Gold for June delivery gained $18.20, or 1.1%, to settle at $1,660.50 an ounce on the Comex division of the New York Mercantile Exchange. That was gold’s highest settlement since April 12.
Thursday’s rally followed a volatile session on Wednesday, when the precious metal dropped sharply but then rebounded after traders parsed the Fed decision to keep U.S. interest rates on hold.
In a press conference after the rate decision, Chairman Ben Bernanke said the Federal Reserve could undertake more monetary easing, if required.
The “knee-jerk” negative reaction to the Fed statement was tempered by Bernanke’s comments at the press conference, said Matt Zeman, head trader and strategist with Kingsview Financial in Chicago.
“The gold bugs ... took that to mean ‘OK, a third round of quantitative easing is still on the table,’” and were running with it on Thursday, Zeman said.
If gold closes above $1,671 or so for at least two consecutive sessions in the short term, the market could see a push to the $1,800-an-ounce level, he added.
An additional volley of monetary stimulus would help gold prices by reigniting concerns about currency debasement, a boost specific to the precious metal, and by pressuring the dollar, a boost to all dollar-priced commodities.
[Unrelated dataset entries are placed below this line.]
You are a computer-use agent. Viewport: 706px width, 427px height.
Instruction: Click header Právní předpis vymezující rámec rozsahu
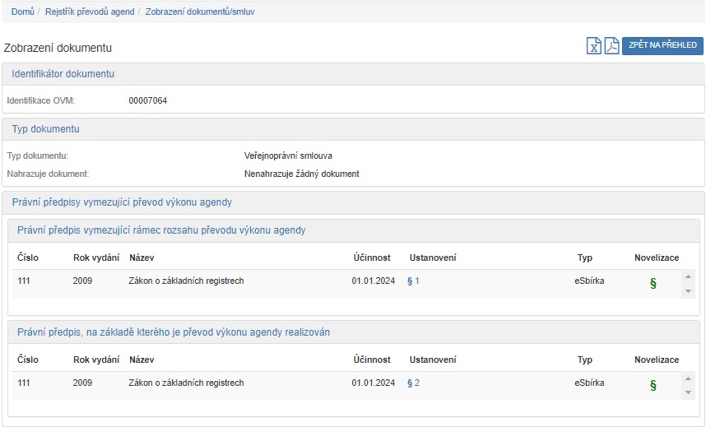161,230
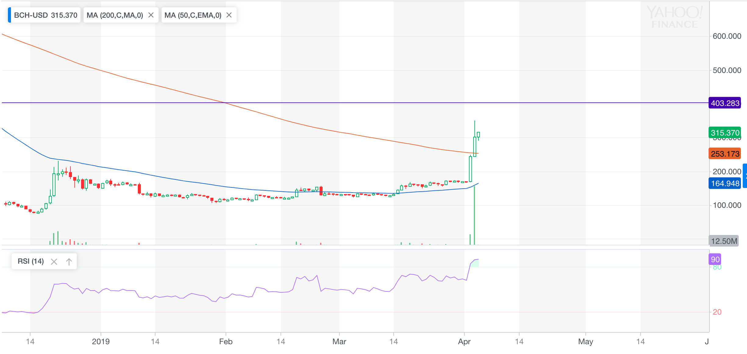This screenshot has height=354, width=747.
Task: Click the 2019 label on time axis
Action: click(101, 341)
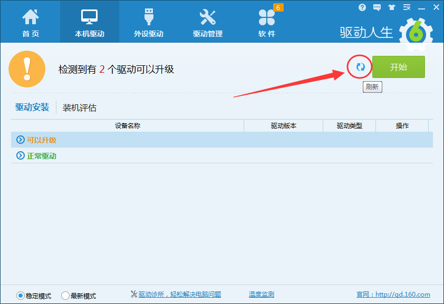Open skin settings via the t-shirt icon

click(391, 7)
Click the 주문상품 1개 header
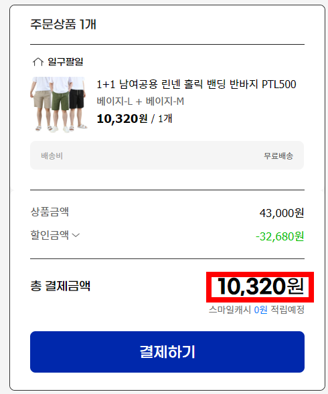Viewport: 328px width, 394px height. [x=63, y=24]
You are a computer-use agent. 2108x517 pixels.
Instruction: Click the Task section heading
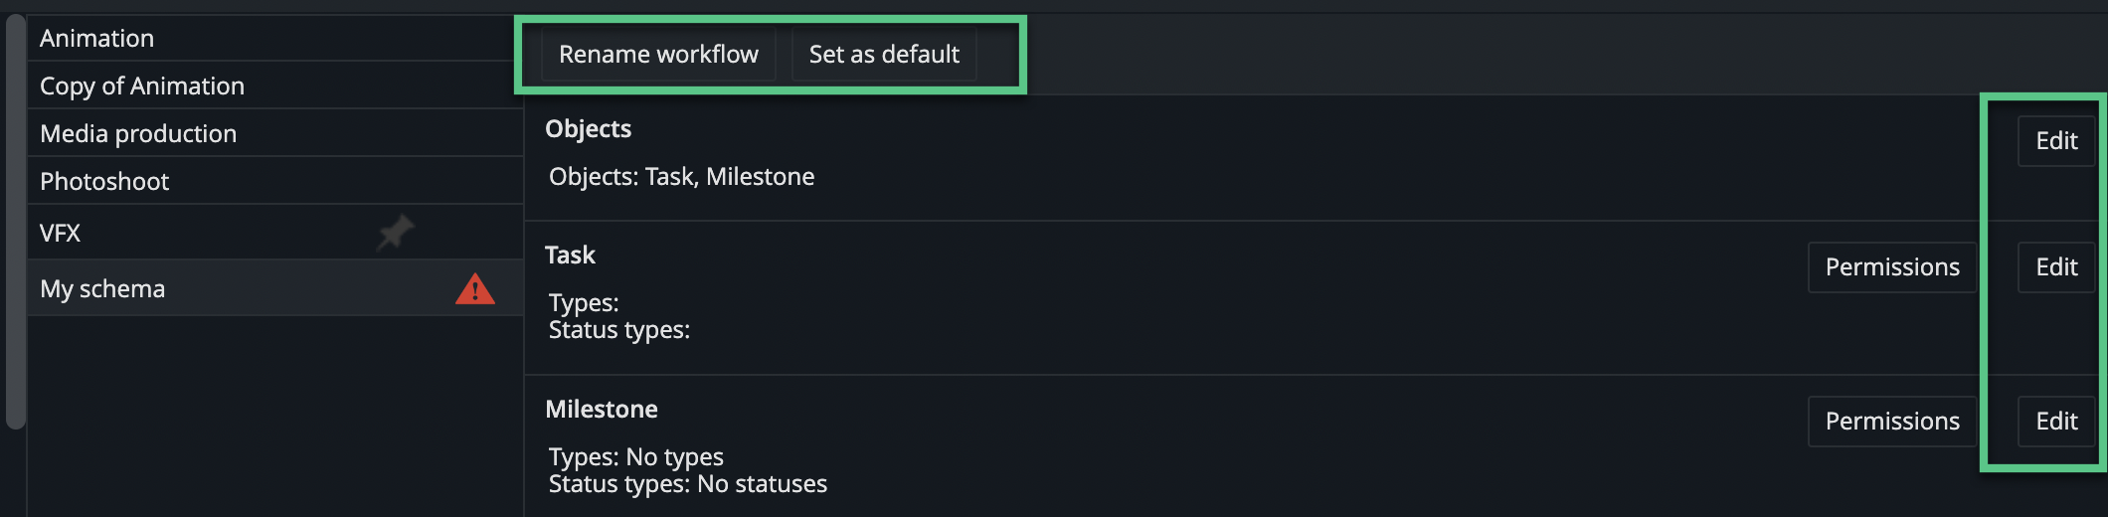tap(570, 256)

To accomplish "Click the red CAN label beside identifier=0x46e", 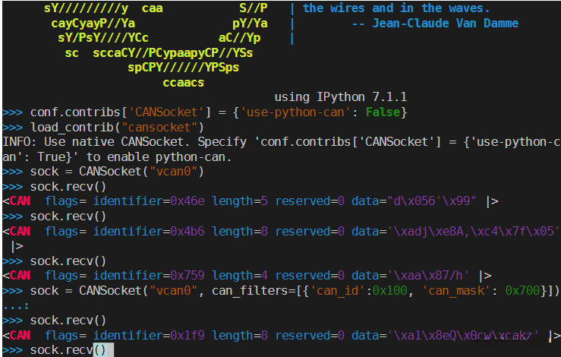I will (20, 201).
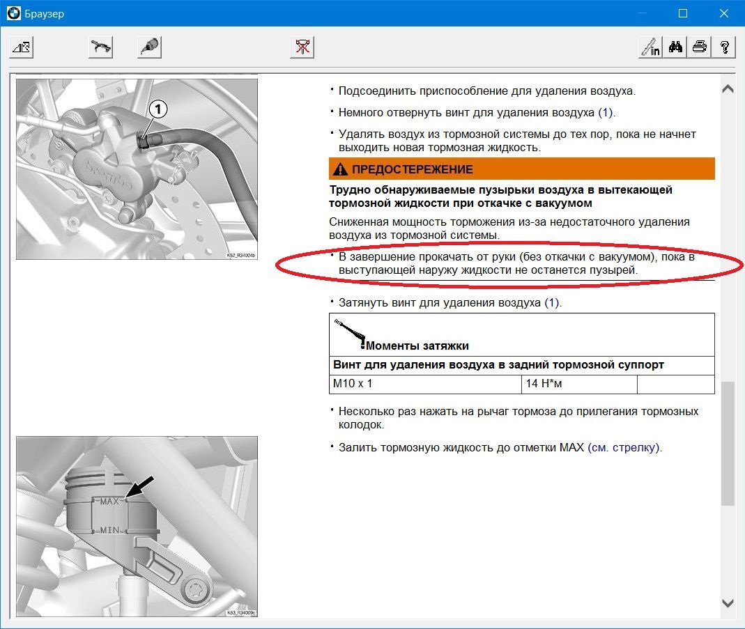Click the BMW logo in title bar
745x629 pixels.
[13, 13]
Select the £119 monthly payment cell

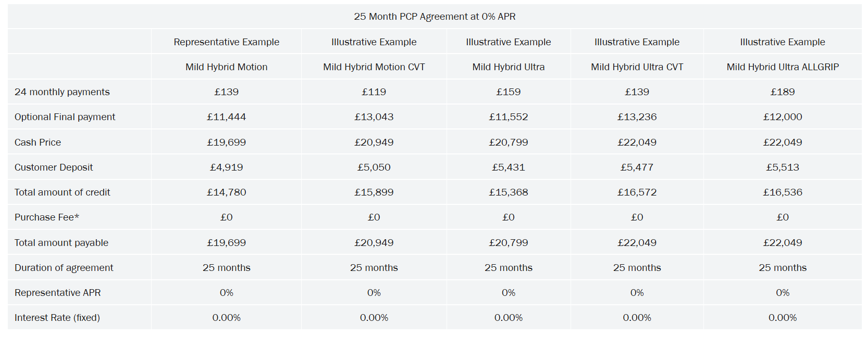tap(374, 92)
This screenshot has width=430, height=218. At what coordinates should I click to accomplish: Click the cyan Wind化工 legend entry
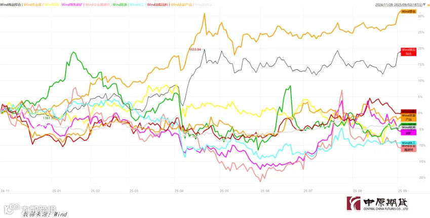pyautogui.click(x=136, y=5)
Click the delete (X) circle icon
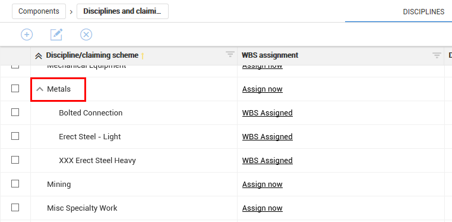Screen dimensions: 452x222 (86, 35)
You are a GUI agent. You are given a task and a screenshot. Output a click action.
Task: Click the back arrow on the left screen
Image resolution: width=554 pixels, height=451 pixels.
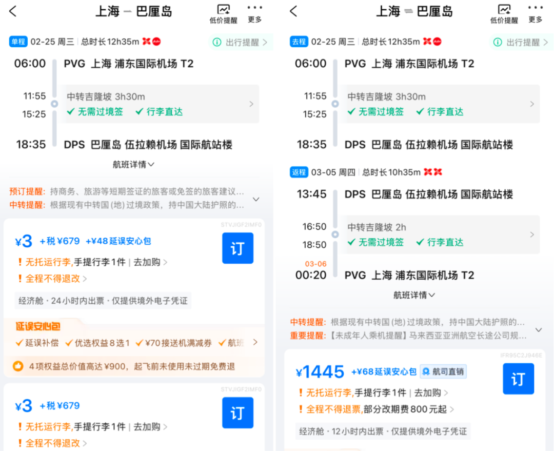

“Although the Fed did not announce another round of easing, intentions to keep monetary policy at highly accommodative levels are a bullish case for gold prices,” said James Steel, an analyst at HSBC Securities.
“The decline of gold prices on the Fed announcement was an overreaction,” Steel said. “The ability of gold prices to bounce back is a good sign.”
The dollar continued to move lower on Thursday, with the dollar index, which compares the U.S. unit’s performance to a basket of six currencies, slipped to 78.946 from 79.072 in late North American trading on Wednesday.
The weaker greenback also helped support the broader metals futures complex, as silver for May delivery rose 85 cents, or 2.8%, to end at $31.21 an ounce.
May copper futures advanced 7 cents, or 1.8%, to settle at $3.77 a pound, the highest since April 5. Copper has traded higher for three straight sessions.